═════ EXERCISE INPUT
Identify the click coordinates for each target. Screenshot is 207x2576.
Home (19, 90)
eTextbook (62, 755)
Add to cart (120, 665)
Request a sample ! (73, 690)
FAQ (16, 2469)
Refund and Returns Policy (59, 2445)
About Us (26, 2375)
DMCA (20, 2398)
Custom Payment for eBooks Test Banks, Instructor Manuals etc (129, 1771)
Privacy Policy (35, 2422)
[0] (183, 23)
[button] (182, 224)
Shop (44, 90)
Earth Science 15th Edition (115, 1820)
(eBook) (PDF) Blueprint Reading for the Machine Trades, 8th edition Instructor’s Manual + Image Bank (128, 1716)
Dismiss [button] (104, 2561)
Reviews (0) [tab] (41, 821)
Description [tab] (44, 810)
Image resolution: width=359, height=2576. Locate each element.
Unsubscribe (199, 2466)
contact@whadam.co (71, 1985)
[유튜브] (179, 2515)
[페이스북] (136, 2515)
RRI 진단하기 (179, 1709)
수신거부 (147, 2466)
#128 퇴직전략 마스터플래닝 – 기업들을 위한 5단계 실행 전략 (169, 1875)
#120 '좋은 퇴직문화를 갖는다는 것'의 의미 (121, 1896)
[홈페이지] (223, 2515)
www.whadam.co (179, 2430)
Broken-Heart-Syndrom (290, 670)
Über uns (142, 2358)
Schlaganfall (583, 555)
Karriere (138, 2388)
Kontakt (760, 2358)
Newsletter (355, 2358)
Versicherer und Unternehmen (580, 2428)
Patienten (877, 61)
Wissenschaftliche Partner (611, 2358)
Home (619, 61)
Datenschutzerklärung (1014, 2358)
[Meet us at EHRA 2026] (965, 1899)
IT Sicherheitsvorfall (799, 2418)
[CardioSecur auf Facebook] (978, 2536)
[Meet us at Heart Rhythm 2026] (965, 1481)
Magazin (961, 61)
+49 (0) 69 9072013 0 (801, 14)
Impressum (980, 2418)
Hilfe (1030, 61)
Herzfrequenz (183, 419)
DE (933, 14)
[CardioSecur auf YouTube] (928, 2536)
══════════
TASK DIRECTIONS:
Return the lines containing "Instructor", taking each one from the listing.

OUTPUT OF THE TASK:
Custom Payment for eBooks Test Banks, Instructor Manuals etc (129, 1771)
(eBook) (PDF) Blueprint Reading for the Machine Trades, 8th edition Instructor’s Manual + Image Bank (128, 1716)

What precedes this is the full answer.